If The Scrap Yard had its own aphorism, it would be that rebirth is a commonly rewarding business.

Its born-again story began in 2018 when it was still a demolition and salvage yard on Grey Lynn’s unassuming Westmoreland Street. In that year, it was purchased by Henla Limited, the company behind Auckland developments such as City Works Depot, Osborne Lane and Ponsonby Fire Station, mixed-use establishments that each seem like the building equivalent of a power suit: steely, sharp, confident on a molecular level.

An extensive renovation later and the site – its name a nod to its past life – emerged as a modish precinct, sharing the anatomy of these forebears. Now, it, too, is a possessor of brick and concrete and muscular angles, of an industrial-chic style that naturally trickles down into the businesses it hosts, including Ozone Coffee Roasters, Tim Webber Design’s flagship store, Portfolio Recruitment, a retail space for Corcovado Furniture & Homewares, Commune hair salon, architecture and interiors firm Pennant & Triumph, and Basecamp Power Yoga.
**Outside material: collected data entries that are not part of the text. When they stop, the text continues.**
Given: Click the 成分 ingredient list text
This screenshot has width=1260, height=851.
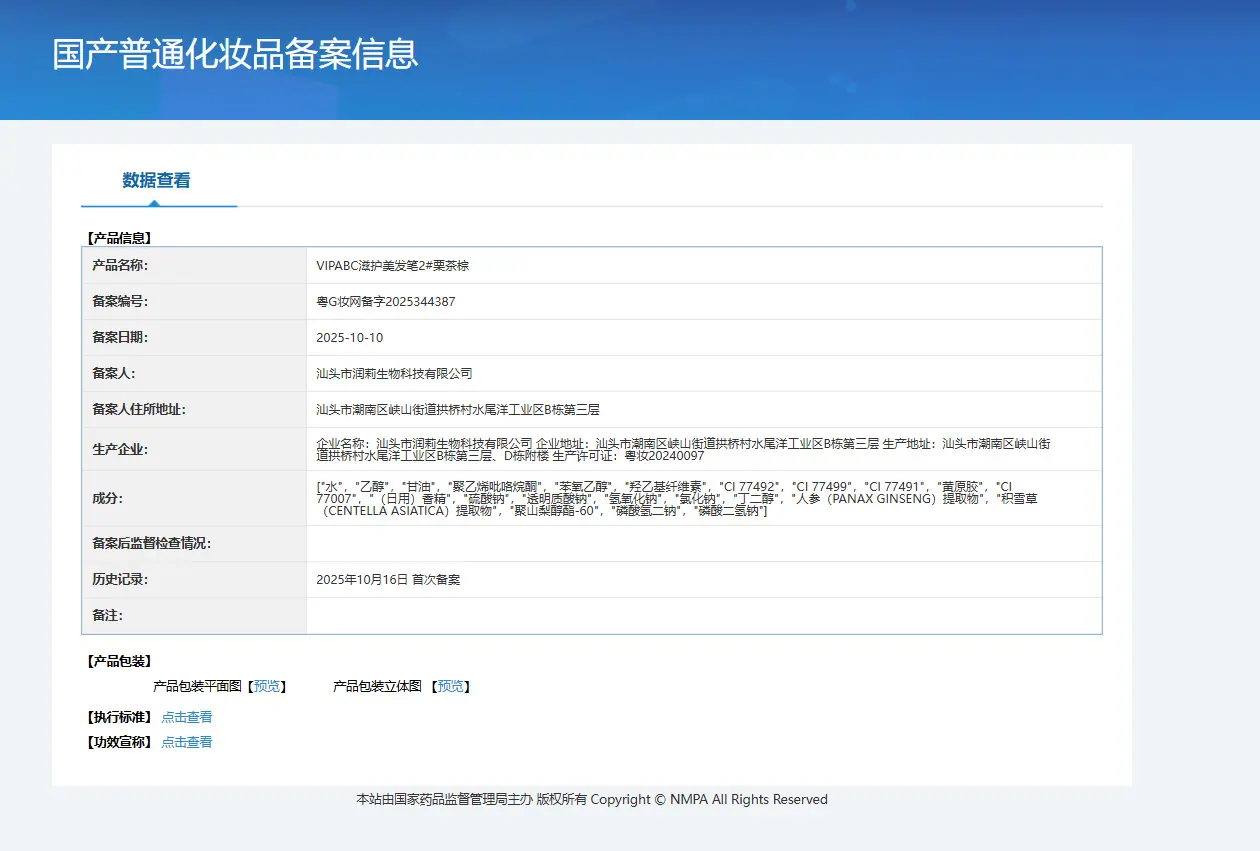Looking at the screenshot, I should 677,498.
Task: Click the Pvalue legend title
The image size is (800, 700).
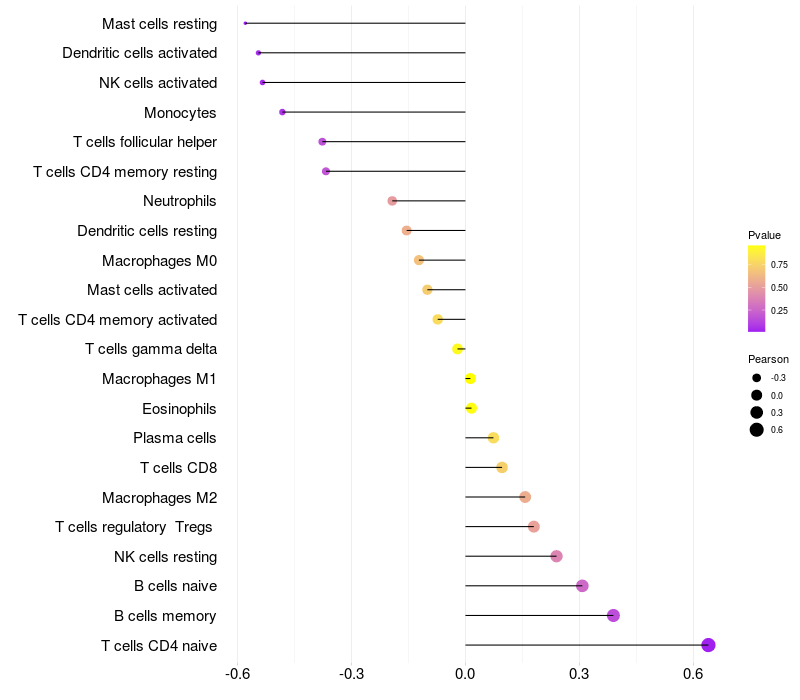Action: 764,235
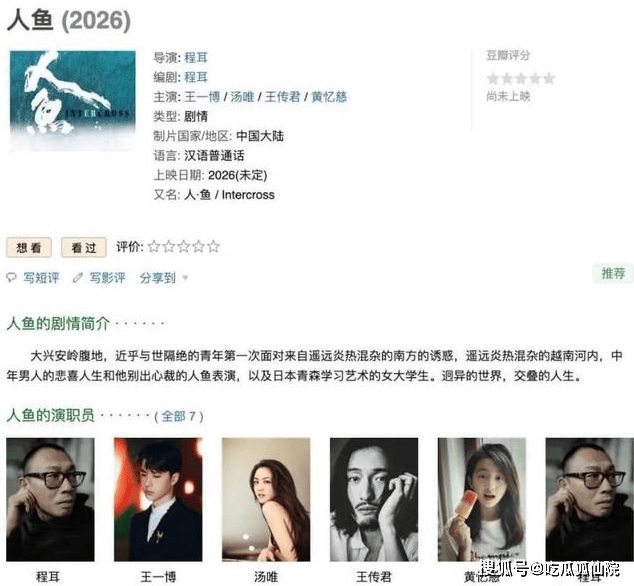Click the 推荐 button
Viewport: 634px width, 586px height.
pos(613,273)
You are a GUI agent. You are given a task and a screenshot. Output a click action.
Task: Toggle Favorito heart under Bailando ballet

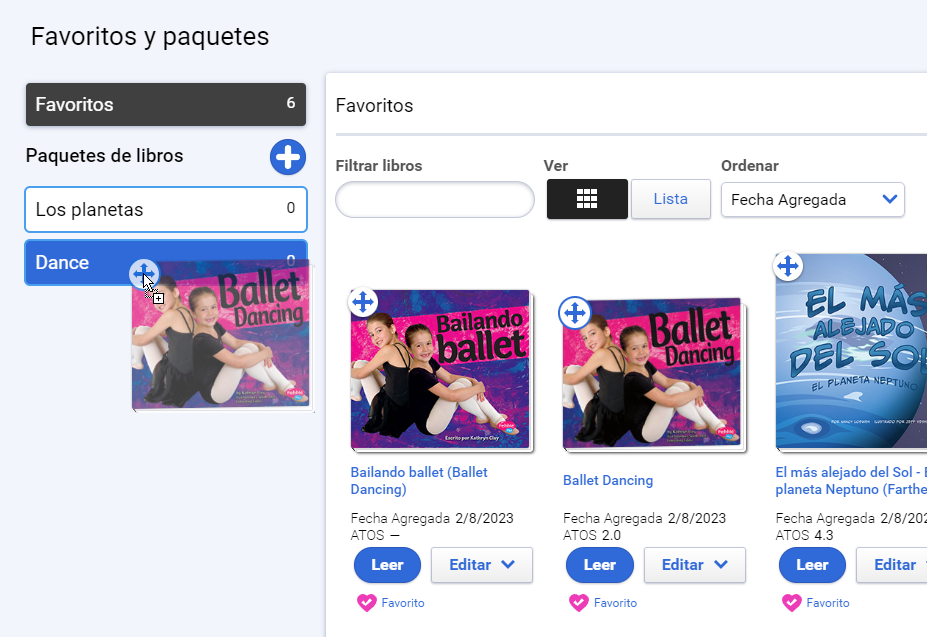coord(367,603)
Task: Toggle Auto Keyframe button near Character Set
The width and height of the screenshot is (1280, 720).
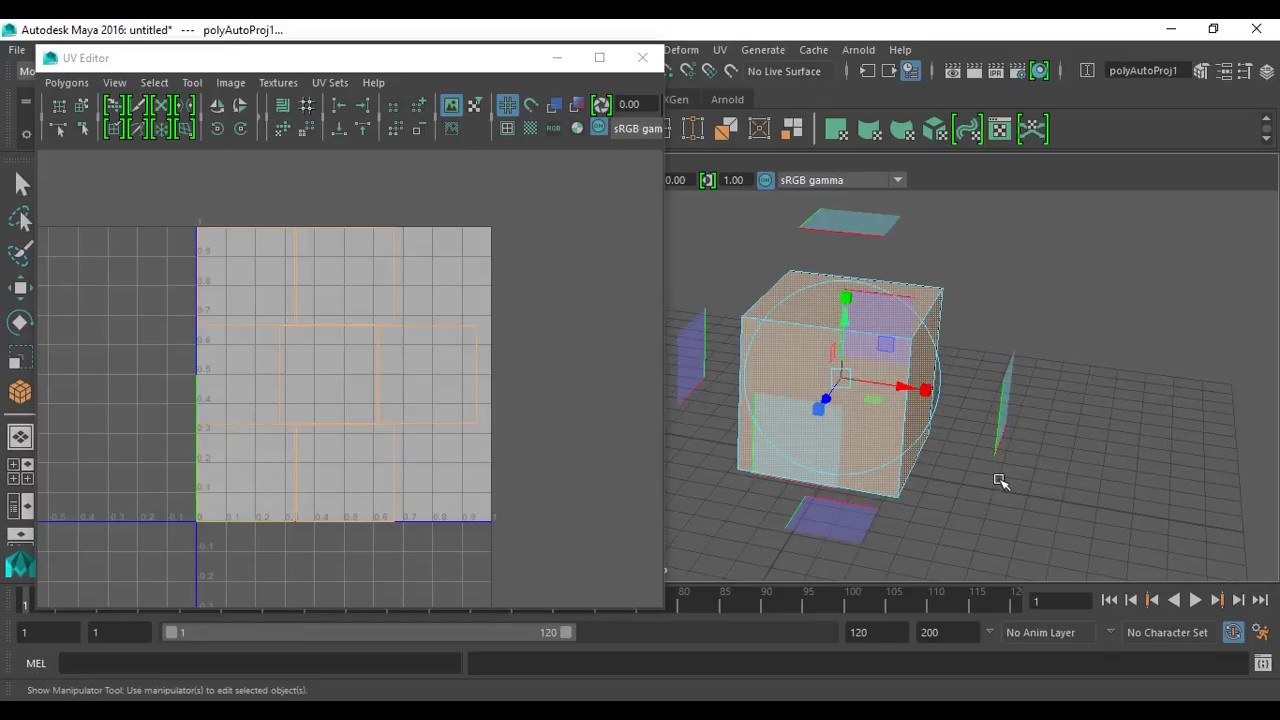Action: click(x=1233, y=632)
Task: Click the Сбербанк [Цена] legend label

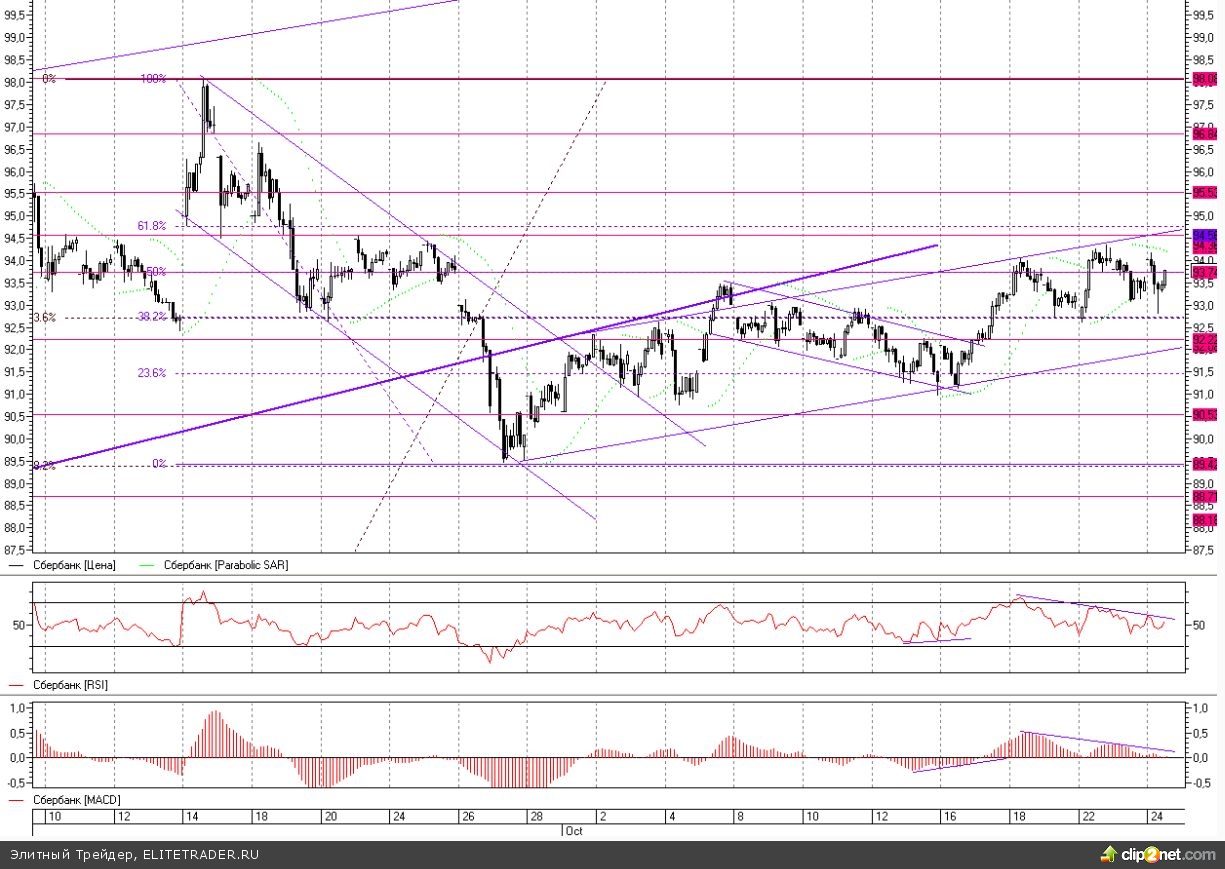Action: click(x=74, y=566)
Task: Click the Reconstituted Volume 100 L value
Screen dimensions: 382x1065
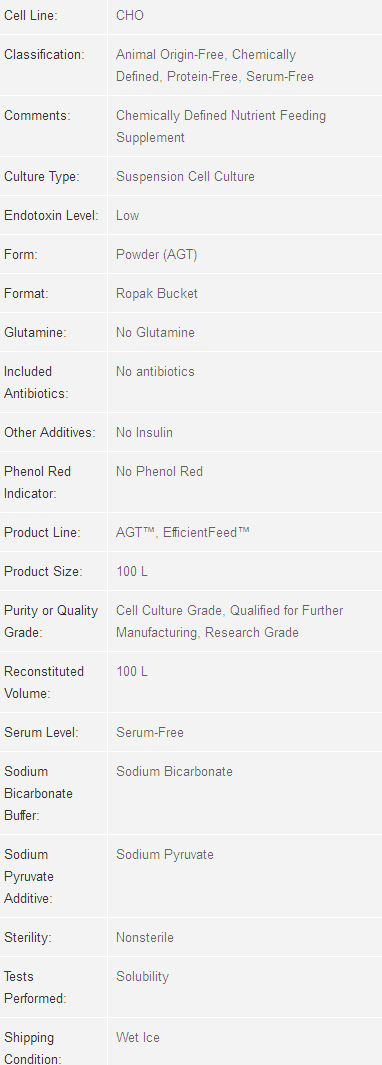Action: coord(132,672)
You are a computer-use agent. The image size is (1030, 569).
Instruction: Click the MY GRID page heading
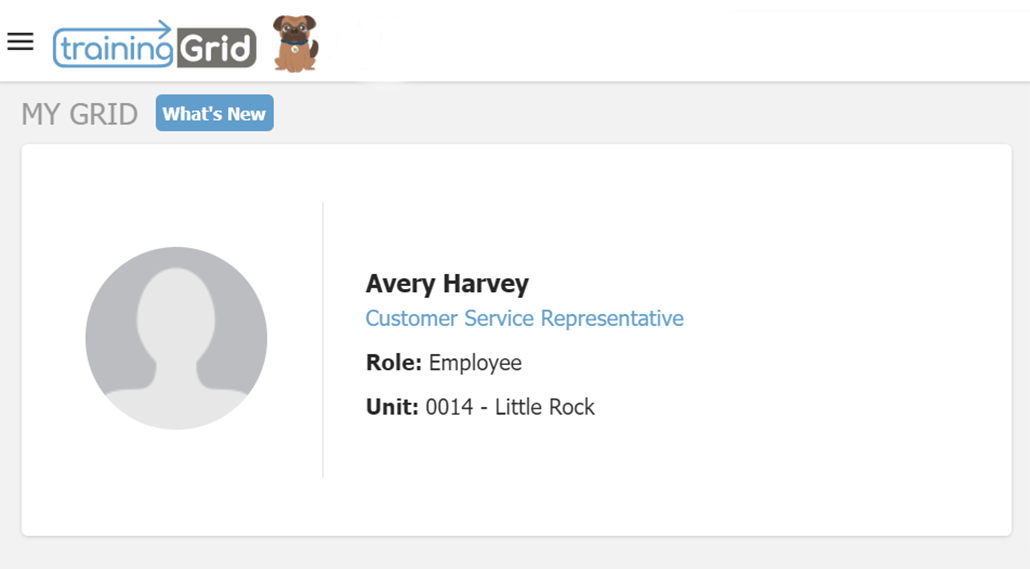[79, 114]
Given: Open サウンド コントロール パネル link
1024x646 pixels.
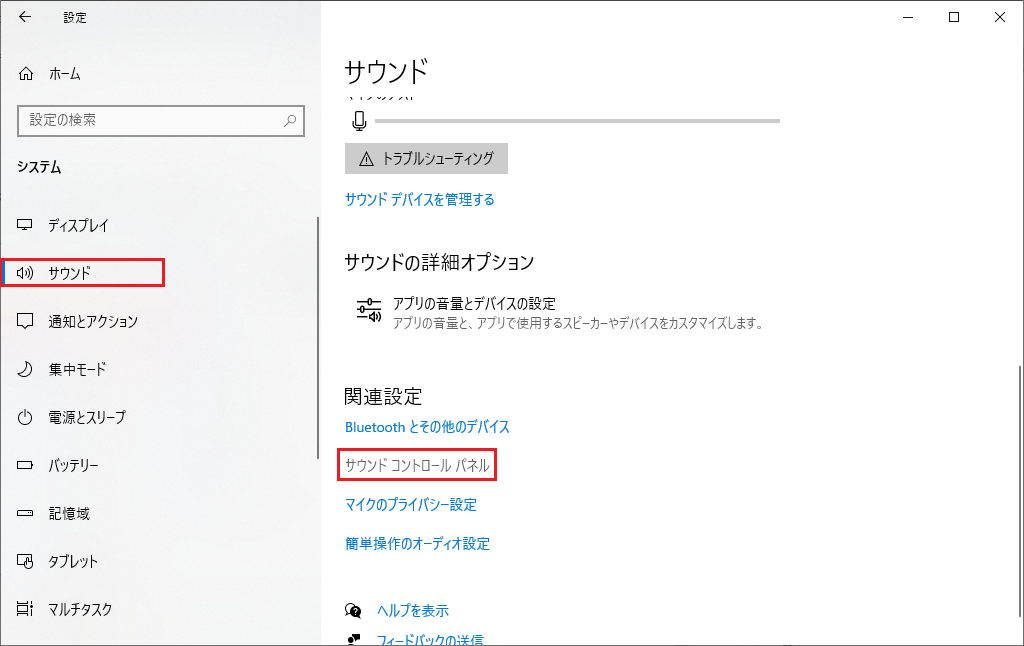Looking at the screenshot, I should point(418,466).
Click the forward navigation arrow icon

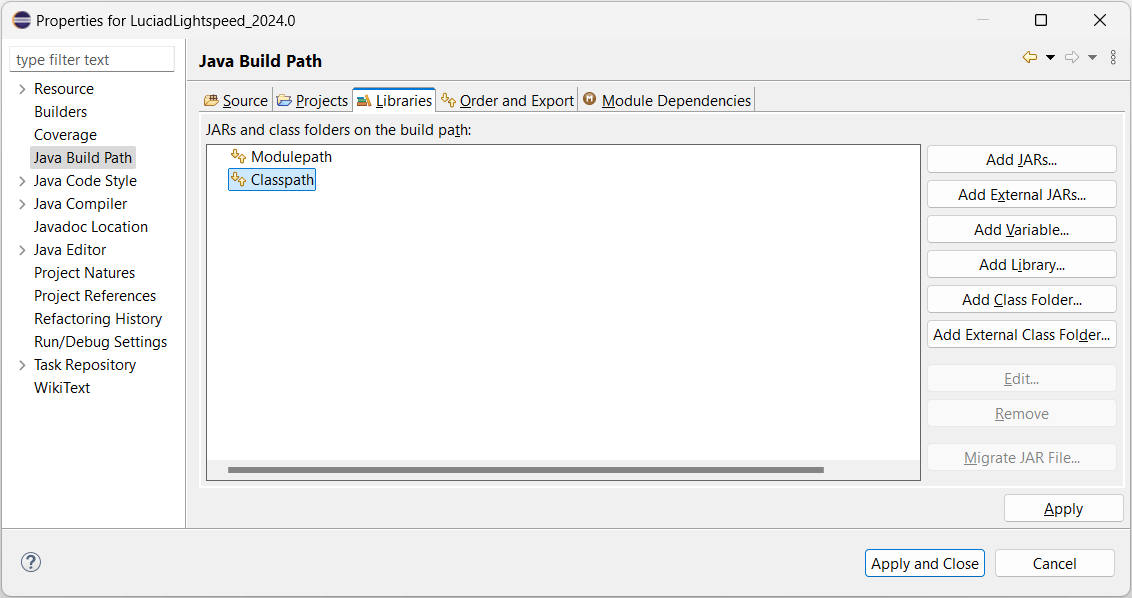coord(1072,57)
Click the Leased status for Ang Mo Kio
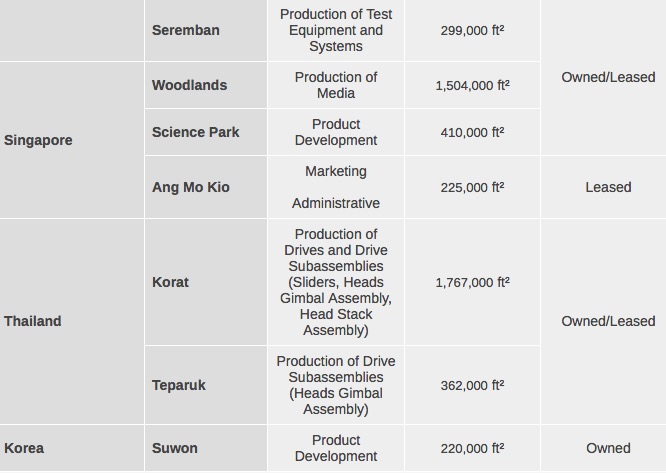 click(608, 187)
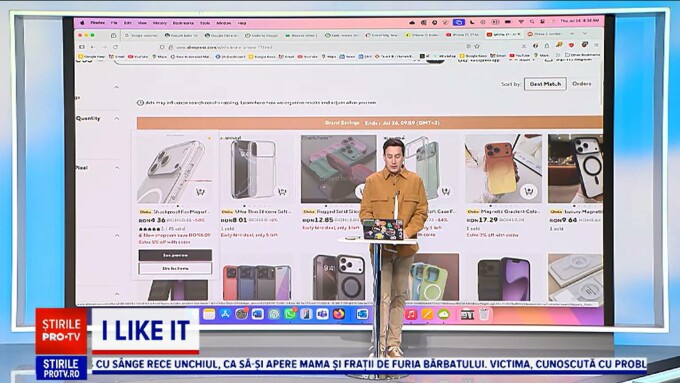Viewport: 680px width, 383px height.
Task: Bookmark this page with the star icon
Action: click(477, 46)
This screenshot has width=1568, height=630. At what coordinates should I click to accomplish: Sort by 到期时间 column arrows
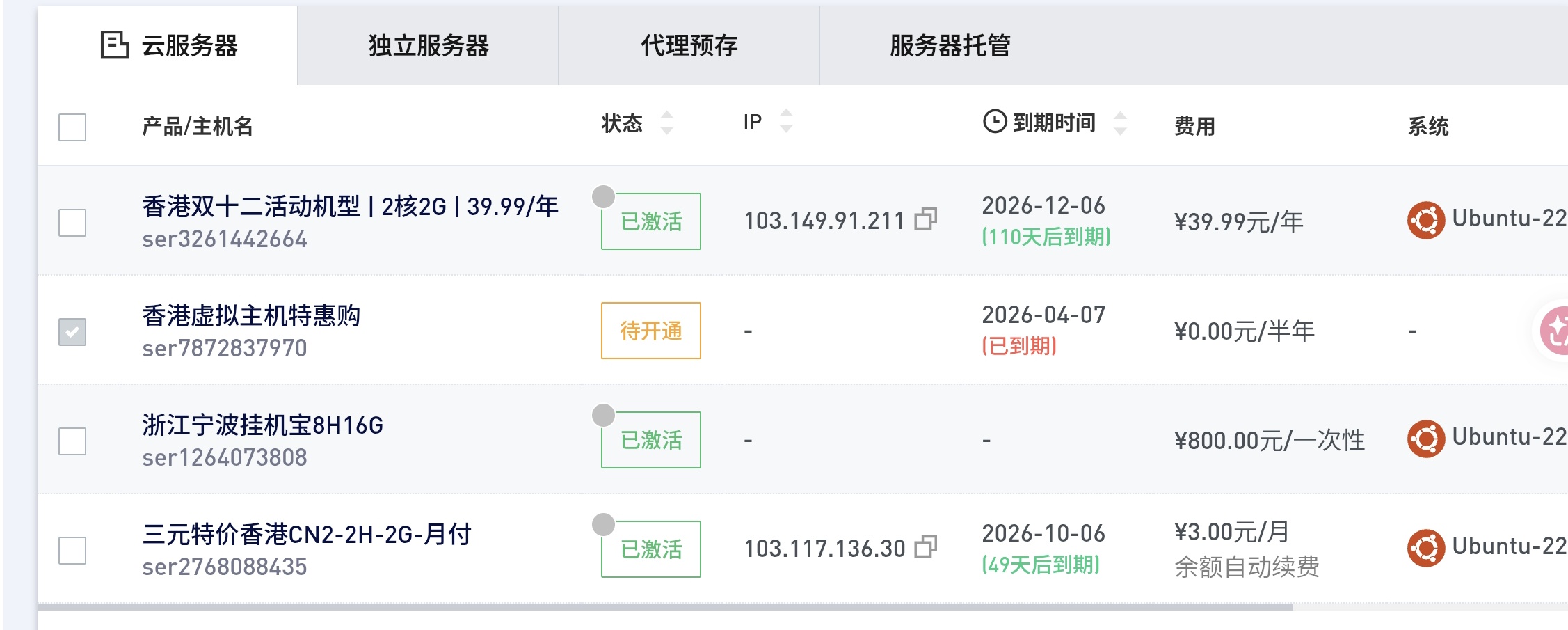click(x=1120, y=123)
Open the doors to its carefully chosen tenants and behind the variety is a certain like-mindedness; this is the result of a shared appetite for good design, an appreciation of history and a desire to carry out the work they’re doing with brio. Like all immaterial things, it’s a quality that is difficult to import, yet The Scrap Yard has achieved this kind of cohesion early on. Curating, or re-curating, it seems, is the site’s keynote; connectedness is its gift.

The Urbanists: The Scrap Yard

Basecamp Power Yoga founder Catherine Thompson. Image: Emma Smales

Basecamp Power Yoga

For a practice built to nurture both mind and body, Basecamp Power Yoga is a fetching receptacle to this end. It’s a landscape of neutrals and some thoughtful shedding: pared back, without the sense that something is visibly lacking. “I wanted people to walk into the space and experience clarity, grounding and the feeling of being welcomed,” says founder Catherine Thompson on the aesthetic, honed and extra-crisp thanks to Melbourne-based multidisciplinary firm Studio 11:11, who did the fit-out.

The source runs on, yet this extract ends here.